A nova diretoria da Companhia de Saneamento do Estado de Minas Gerais (Copasa) participou nesta quarta-feira, 28, de reunião da Comissão de Direitos Humanos da Assembleia Legislativa de Minas Gerais (ALMG) e reafirmou que a situação do abastecimento de água no estado é crítica. A reunião foi solicitada pelo deputado estadual, Durval Ângelo (PT), líder do governo.

Segundo o diretor de Operações Metropolitanas da Copasa, Rômulo Thomáz Perilli, se o índice de chuvas na Região Metropolitana de Belo Horizonte (RMBH) este ano não for superior ao registrado em 2014, os mananciais podem secar completamente até o mês de agosto. De acordo com o diretor, o Sistema Paraopeba, que abastece a RMBH e é composto pelos reservatórios Serra Azul, Rio Manso e Vargem das Flores, está operando atualmente com 30,25% de sua capacidade. Dos três reservatórios, o que apresenta a pior condição é o Sistema Serra Azul, que atualmente está com apenas 5,73% de seu volume, praticamente já operando em seu volume morto. Já o sistema Vargem das Flores apresenta capacidade atual de 28,31% e o sistema Rio Manso, 45,06%.
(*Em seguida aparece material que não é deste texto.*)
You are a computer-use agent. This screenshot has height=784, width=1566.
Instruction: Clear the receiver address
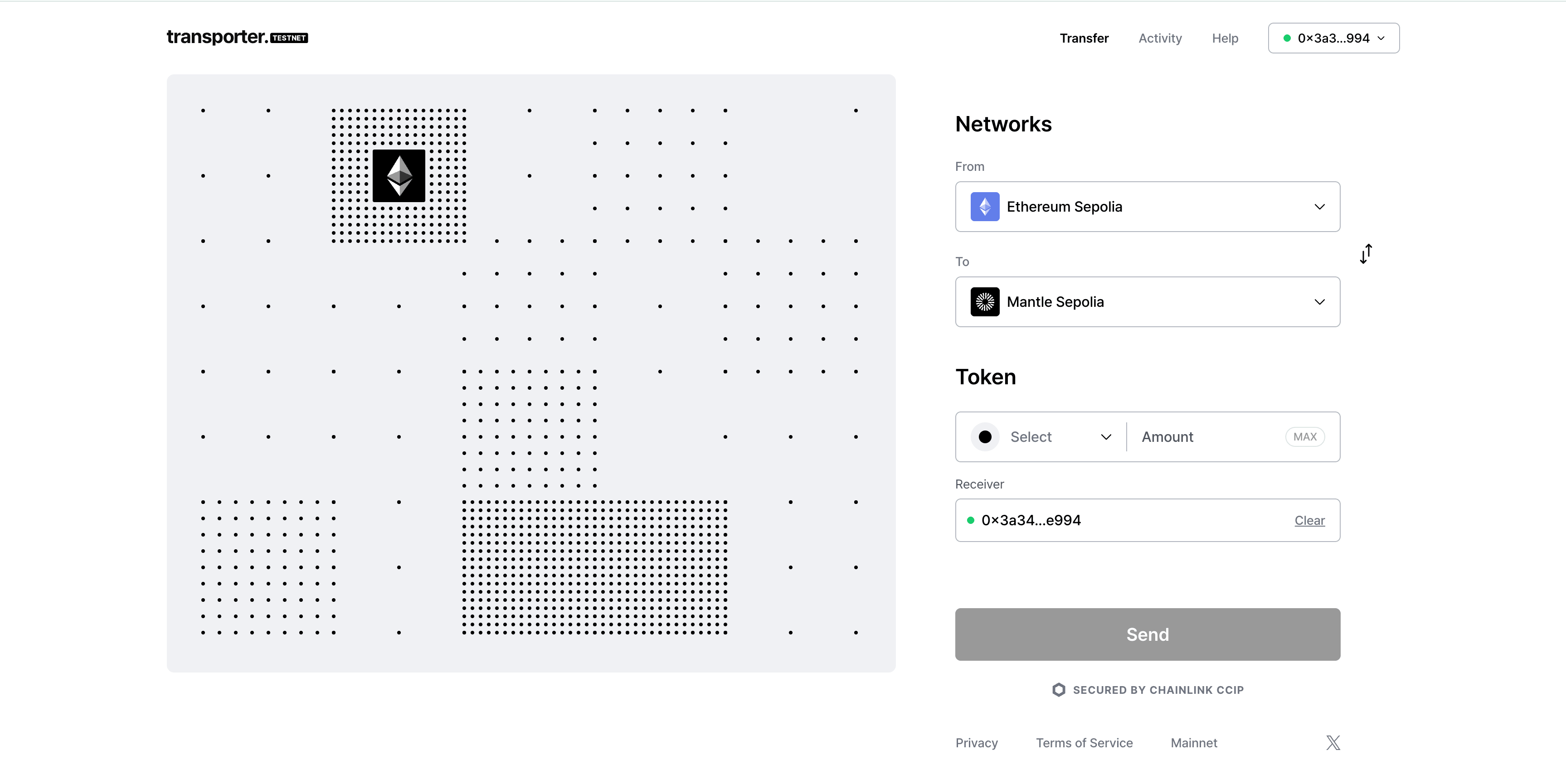pyautogui.click(x=1309, y=520)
O deputado Durval Ângelo ressaltou que já vem alertando sobre o impacto dos minerodutos para o abastecimento. “Água vale mais que minério. Venho denunciando o risco de falta de água há mais de 20 anos na comissão e, em 2014, o prefeito de Belo Horizonte Márcio Lacerda rechaçou esses alertas. Agora não há como esconder a crise”, salientou. O deputado também informou que vai solicitar a criação de uma Comissão Permanente das Águas pela Assembleia e a fiscalização de todas as atividades mineradoras da região metropolitana e da Serra da Piedade pelo Ministério Público.

Ações

Segundo o diretor de Operações Metropolitanas da Copasa, Rômulo Thomáz Perilli, a ação imediata para controlar o problema é a redução do consumo pela população. “Sobretaxas, rodízios de fornecimento e racionamento ainda podem ser adotados”, alertou. Além de contar com o apoio da sociedade, Perilli afirmou que será implantado um plano de contingência que contempla a perfuração de novos poços artesianos, a ampliação da captação nas nascentes e a busca de pontos de vazamento e desperdício.

O vice-presidente da Copasa, Antônio César Pires Miranda Júnior, reforçou as palavras do diretor de operações e destacou que a nova gestão da empresa pretende se pautar pela transparência e pela proteção social dos seus colaboradores. Ele também destacou que a situação da água em Minas Gerais é crítica e não será totalmente resolvida em curto prazo.